We discussed many aspects of the libretto. The chorus is very present in the Prologue for example, and Champagne chose to treat it as an oratorio chorus. There will be a music box since one was playing at the time of Grace’s death. The biography does not mention specifically what was playing but it could have been Haydn, so Éric wrote a Haydn pastiche. A pre-recorded voice intervenes in moments that are essentially literary, for example when Yourcenar is writing the Mémoires d’Hadrien. The recorded text is read over music which is integrated into the plot of the opera. It is a kind of mise en abyme of the creating process taking place as a work is being written. There is a moment in the second act when the ‘soprano opera singer’ performs ‘a famous opera aria’. Director Angela Konrad suggested “Vissi d’arte”. So, Champagne made a pastiche of it on the text ‘I lived for art’. The music is inspired by Puccini’s aria, using the same harmony.

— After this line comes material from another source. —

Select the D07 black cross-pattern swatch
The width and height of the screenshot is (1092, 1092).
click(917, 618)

Angela Konrad joined the production team at the invitation of Les Violons du Roy in the spring of 2020. Born in Germany, she had worked in France for twenty years before moving to Montreal in 2011 where she founded her own theater company La Fabrik. Very well regarded for the audacity and rigor in her adaptations of great classical and contemporary texts, she has demonstrated a keen interest in music. She is open to all musical styles and getting into opera was a logical step for her to take.
Yourcenar will be Ms. Konrad’s first operatic work. “I discovered opera as a student in Munich and my first aesthetic shock was Edita Gruberova in Lady Macbeth.” Among the complexities of the work are its constant changes of setting, both in time and in geographical space. In the working sessions with Hélène and Éric, Angela says that from time to time that she would need to ask for a few more bars of music to give the characters more time to get from A to B, in Grace’s death scene for example. “We need silence. Silence at the opera is an incredible suspension.”

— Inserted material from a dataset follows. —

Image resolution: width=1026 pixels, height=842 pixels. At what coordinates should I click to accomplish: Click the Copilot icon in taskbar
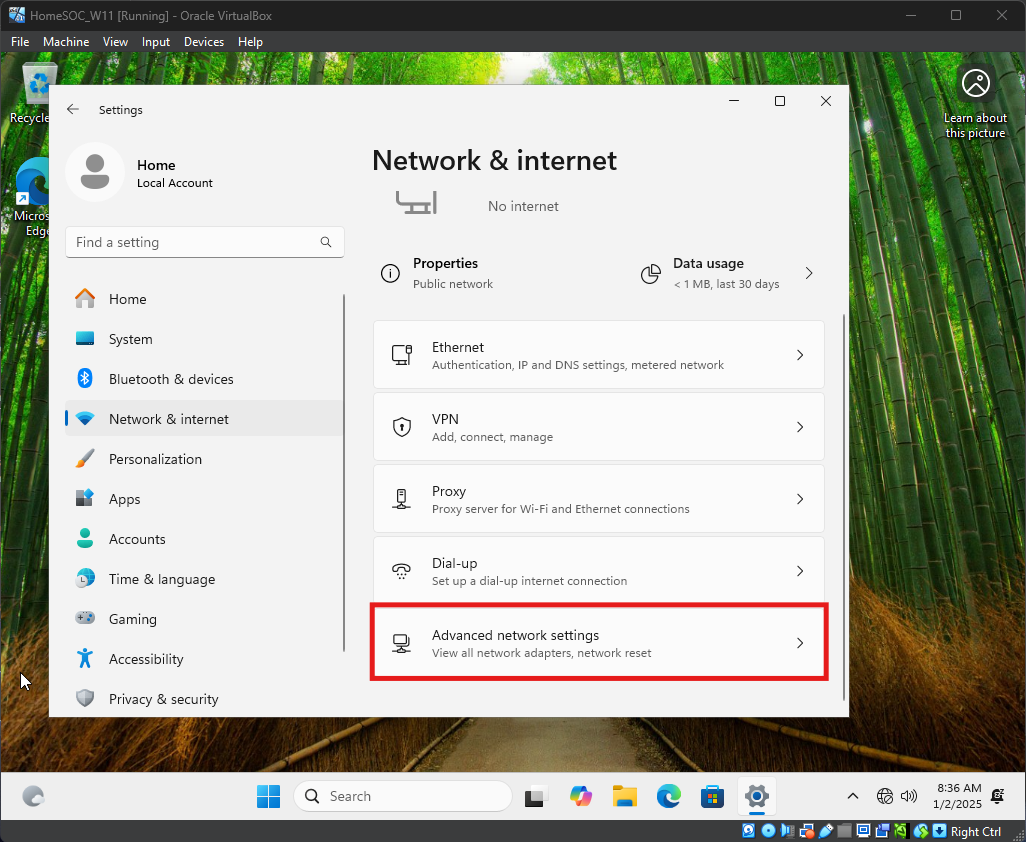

Another big challenge is to deal with an orchestra and a chorus of twelve singers on stage with the soloists. In this heavily populated universe, how can the director create a space in which intimate relation- ships can fully exist? “It’s a constraint that I had to accept. Despite everything, you must create a scenic space that can accommodate emptiness, because emptiness is to space what silence is to music.”

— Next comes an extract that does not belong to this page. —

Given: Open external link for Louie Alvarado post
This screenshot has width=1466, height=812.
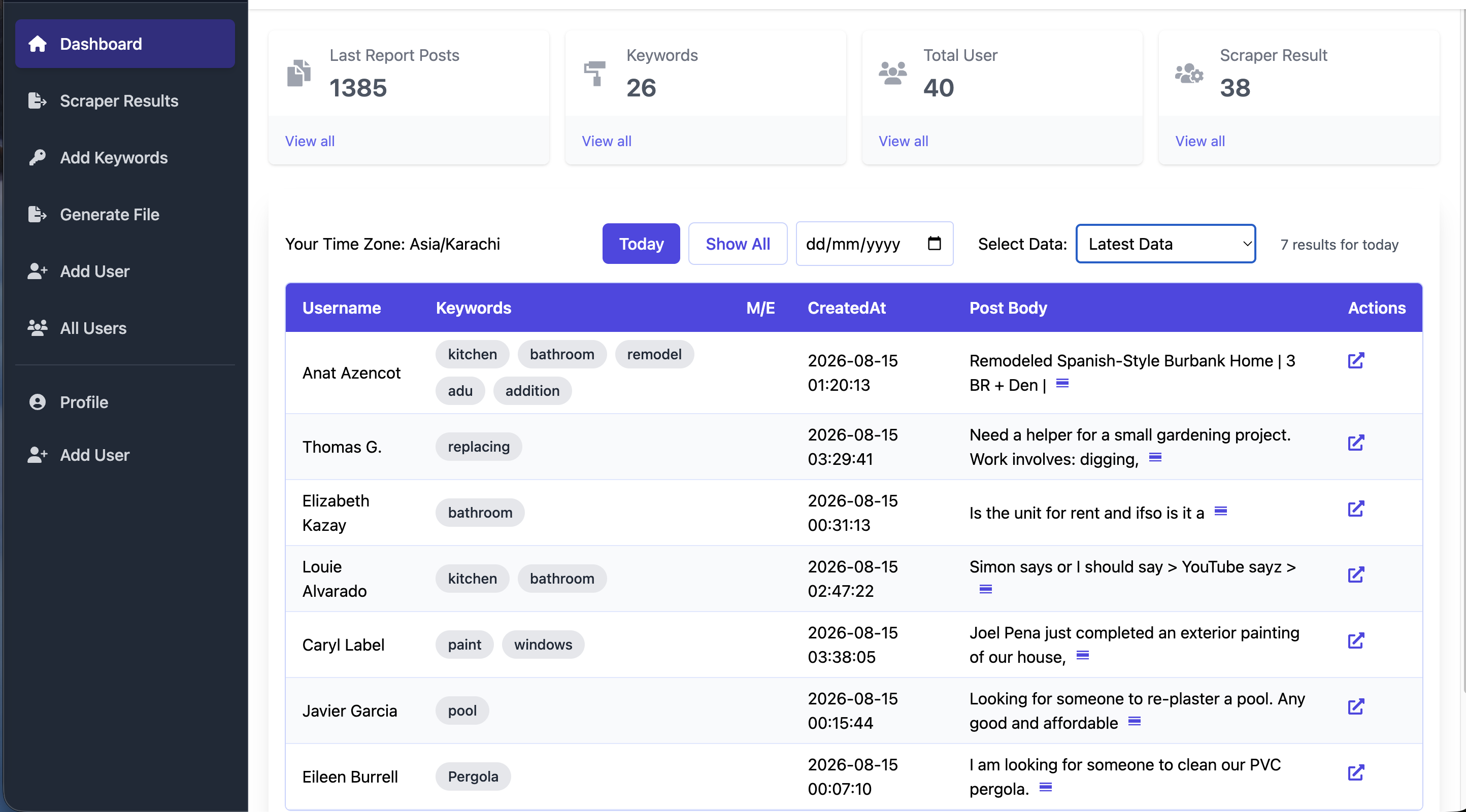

Ms. Konrad immersed herself in Yourcenar’s writings, and specifically Alexis ou le Traité du vain combat where the narrator is a young pianist. He talks about his relationship to music, and the fact that music speaks to us of limitless possibilities. “Alexis says that it is dangerous to expose oneself to emotions in art when one has resolved to abstain from them in life. There is something about this that is very clear to me, that I understand very well. I understand a bit through these lines what many people experience through opera, this exaltation. Opera embodies passion while transcending it.’’
It is a very dedicated and talented team of creators who is set to bring back Marguerite Yourcenar to life on stage this summer. Yourcenar, une Île de passions will be presented in Québec (July 28-30) and Montreal (August 4-6).